▶ _TAREA ASIGNADA 1_: Según el texto sobre la muestra Big Bang Data, ¿con qué fin activamos, en la gran mayoría de los casos, los sensores del smartphone? Explícalo en una o dos oraciones.
▶ _TAREA ASIGNADA 2_:
Responde estas preguntas a partir del texto sobre la muestra Big Bang Data:
(a) ¿Cuántos sensores tienen actualmente los teléfonos inteligentes?
(b) ¿Hasta qué fecha se puede visitar la muestra?
(c) ¿En qué lugar se puede visitar?
▶ _TAREA ASIGNADA 3_: Prolonga el texto sobre la muestra Big Bang Data a partir de su última oración.

#### TEXTO MOSTRADO

Cada vez que tocamos nuestro smartphone se activa alguno de los 20 sensores con los que actualmente están dotados los teléfonos inteligentes: de luz ambiental, de proximidad, de sonido, de posición, de señal Wi-Fi, de reconocimiento de gestos o de posición NFC. En la gran mayoría de los casos lo hacemos para compartir con nuestro círculo de influencia directo o indirecto datos sobre nosotros mismos: qué hacemos, qué pensamos o qué sentimos.
Este es el punto de partida de la muestra Big Bang Data que hasta el 24 de mayo se puede visitar en el Espacio Fundación Telefónica de Madrid. Se trata de un proyecto que explora el fenómeno de la generación masiva de datos y sus posibilidades de análisis y explotación, recorriendo diferentes espacios y materiales que provocan la reflexión del visitante.

########
#### INFORMACIÓN REGISTRADA

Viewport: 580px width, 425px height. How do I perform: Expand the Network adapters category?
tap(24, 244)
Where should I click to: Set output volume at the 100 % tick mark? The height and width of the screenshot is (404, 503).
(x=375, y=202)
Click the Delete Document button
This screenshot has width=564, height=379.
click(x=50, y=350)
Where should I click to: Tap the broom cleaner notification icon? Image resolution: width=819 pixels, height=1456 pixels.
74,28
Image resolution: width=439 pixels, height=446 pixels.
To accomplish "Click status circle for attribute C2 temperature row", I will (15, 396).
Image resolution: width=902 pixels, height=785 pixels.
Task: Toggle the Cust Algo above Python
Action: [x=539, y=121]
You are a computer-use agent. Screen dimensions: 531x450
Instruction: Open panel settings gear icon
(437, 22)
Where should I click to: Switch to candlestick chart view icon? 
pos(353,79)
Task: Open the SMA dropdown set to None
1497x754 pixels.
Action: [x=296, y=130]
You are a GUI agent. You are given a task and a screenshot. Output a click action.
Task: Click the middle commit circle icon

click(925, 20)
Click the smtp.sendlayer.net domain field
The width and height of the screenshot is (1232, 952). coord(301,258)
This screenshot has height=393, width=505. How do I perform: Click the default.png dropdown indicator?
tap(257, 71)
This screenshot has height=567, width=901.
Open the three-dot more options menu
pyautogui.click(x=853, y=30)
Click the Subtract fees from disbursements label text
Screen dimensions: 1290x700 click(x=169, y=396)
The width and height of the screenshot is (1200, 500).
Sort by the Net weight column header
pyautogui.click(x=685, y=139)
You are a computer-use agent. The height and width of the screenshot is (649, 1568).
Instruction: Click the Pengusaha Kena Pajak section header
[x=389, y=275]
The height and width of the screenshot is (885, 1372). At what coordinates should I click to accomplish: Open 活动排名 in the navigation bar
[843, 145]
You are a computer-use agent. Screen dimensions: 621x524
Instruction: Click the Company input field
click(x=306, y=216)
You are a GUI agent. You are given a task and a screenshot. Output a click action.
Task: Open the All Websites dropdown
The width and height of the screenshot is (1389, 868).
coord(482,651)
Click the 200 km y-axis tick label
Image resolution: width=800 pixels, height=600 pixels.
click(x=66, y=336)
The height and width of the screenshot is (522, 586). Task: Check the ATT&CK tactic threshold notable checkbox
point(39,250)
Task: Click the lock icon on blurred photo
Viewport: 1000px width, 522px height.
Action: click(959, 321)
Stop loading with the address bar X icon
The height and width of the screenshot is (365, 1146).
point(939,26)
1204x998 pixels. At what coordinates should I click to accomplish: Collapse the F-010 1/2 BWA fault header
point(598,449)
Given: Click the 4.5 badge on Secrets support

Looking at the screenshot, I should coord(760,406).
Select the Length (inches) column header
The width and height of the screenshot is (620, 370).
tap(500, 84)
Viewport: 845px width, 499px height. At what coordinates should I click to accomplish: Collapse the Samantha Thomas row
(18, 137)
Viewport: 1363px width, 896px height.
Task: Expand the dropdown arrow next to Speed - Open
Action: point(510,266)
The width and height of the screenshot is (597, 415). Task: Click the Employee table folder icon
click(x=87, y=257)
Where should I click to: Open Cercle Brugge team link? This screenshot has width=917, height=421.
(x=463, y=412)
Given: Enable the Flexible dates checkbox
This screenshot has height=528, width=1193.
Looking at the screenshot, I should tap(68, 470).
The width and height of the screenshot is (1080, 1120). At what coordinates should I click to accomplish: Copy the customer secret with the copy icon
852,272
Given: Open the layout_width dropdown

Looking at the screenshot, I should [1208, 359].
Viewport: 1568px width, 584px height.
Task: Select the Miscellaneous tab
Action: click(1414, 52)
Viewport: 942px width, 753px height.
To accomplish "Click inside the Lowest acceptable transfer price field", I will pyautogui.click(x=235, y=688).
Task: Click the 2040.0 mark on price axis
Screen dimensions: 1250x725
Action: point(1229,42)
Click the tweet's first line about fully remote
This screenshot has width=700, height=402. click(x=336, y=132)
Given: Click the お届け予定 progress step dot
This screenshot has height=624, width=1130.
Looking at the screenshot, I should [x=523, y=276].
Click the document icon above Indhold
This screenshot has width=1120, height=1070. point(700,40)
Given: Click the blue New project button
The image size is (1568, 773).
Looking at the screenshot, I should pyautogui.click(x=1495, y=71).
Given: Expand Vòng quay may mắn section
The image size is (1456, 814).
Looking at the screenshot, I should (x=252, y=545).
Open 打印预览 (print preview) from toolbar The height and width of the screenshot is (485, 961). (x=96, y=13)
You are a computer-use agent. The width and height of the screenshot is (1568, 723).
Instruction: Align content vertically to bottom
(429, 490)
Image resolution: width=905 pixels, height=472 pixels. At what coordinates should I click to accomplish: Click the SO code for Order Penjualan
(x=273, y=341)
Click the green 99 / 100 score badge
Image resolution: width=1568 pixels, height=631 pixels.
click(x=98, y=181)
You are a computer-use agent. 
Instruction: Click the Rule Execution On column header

########

▶ _ESPACIO DE RESPUESTA 1_: En la gran mayoría de los casos activamos esos sensores para compartir datos sobre nosotros mismos con nuestro círculo de influencia directo o indirecto. Se trata de datos sobre qué hacemos, qué pensamos o qué sentimos.

▶ _ESPACIO DE RESPUESTA 2_:
(a) Tienen 20 sensores.
(b) Se puede visitar hasta el 24 de mayo.
(c) Se puede visitar en el Espacio Fundación Telefónica de Madrid.

▶ _ESPACIO DE RESPUESTA 3_:
El modelo actual de interacción con el mundo supone un gran cambio respecto a hace apenas 10 años, cuando la mayoría de los datos producidos tenían su origen en procesos científicos, industriales o administrativos. La explosión de las redes sociales y la democratización en el acceso a la tecnología y a Internet, unido a la concentración de la población en grandes núcleos urbanos en detrimento de los rurales, ha provocado un fenómeno sin precedentes, que es la acumulación exponencial de terabytes de datos provenientes de la vida y actividad cotidiana de millones de personas.
Cada una de esas acciones -ya sea buscando en Google, comprando en Internet, realizando un curso online o tuiteando- deja una huella, un dato indeleble que es susceptible de ser almacenado, correlacionado y explotado por parte de las instituciones que las atesoran, con el objetivo de determinar nuestras preferencias como colectivos en el momento de escoger un determinado producto o servicio, es decir, con un fin claramente comercial. Estas técnicas de sentiment analitycs o análisis de sentimientos llevan a hablar de la customer experience a través de la omnicanalidad, una de las mayores preocupaciones de las empresas en la actualidad, que intentan adelantarse a las intenciones de compra del consumidor no solo analizando qué les interesa, sino cómo generar el deseo de compra antes incluso de que exista el producto o servicio.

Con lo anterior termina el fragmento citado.